Washington DC, September 21: United States President Joe Biden will hold a bilateral meeting with Prime Minister Narendra Modi on September 24, the White House announced. The two leaders are expected to discuss the recent status quo in Afghanistan at length, along with other bilateral issues.
The White House announced the Narendra Modi-Joe Biden bilateral meeting on Monday as part of the US president’s scheduled meeting for the week. "The President will participate in a bilateral meeting with His Excellency Narendra Modi, Prime Minister of the Republic of India," it said on the maiden meeting between the two leaders on Friday.
This will be the first in-person meeting (of President Biden) with PM Modi on Friday. It'll be an opportunity to go from strength to strength from the point of view of our global partnership with India, by working together to uphold free and open Indo-Pacific, a senior Biden administration official said.
Also Read | Quad Summit: US Prez to hosts first in-person Quad Summit on Sept 24, PM Modi to attend
In the bilateral with PM Modi, the 2 leaders will have the opportunity to talk about the threat of counterterrorism & the situation in Afghanistan & how we can work together to fight a common enemy of terrorism, Biden administration official added. The relationship between the US and India is deeper than just a government-to-government relationship, it is a relationship between two people, the official mentioned.

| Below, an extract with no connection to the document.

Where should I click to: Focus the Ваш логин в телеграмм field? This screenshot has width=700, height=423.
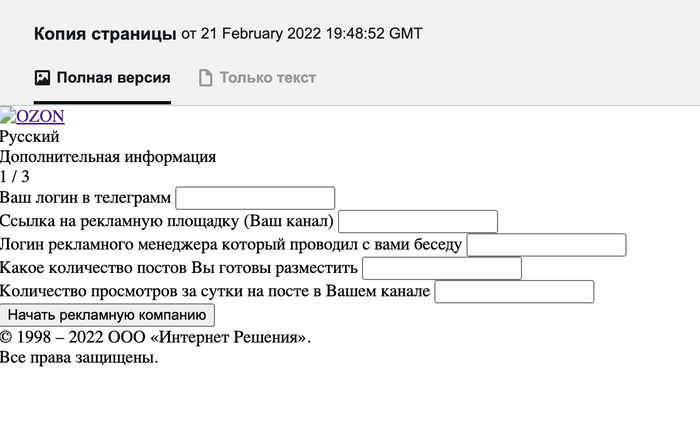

After the bilateral, Narendra Modi and Joe Biden will join Australia’s Scott Morrison and Japan’s Yoshihide Suga at the first in-person summit of Quad leaders that is being hosted by the US president at the White House. Joe Biden and Japanese PM Yoshihide Suga are slated to hold a bilateral meeting after the Quad summit. The four leaders had held their first Quad summit virtually in March, and it was also hosted by the American president.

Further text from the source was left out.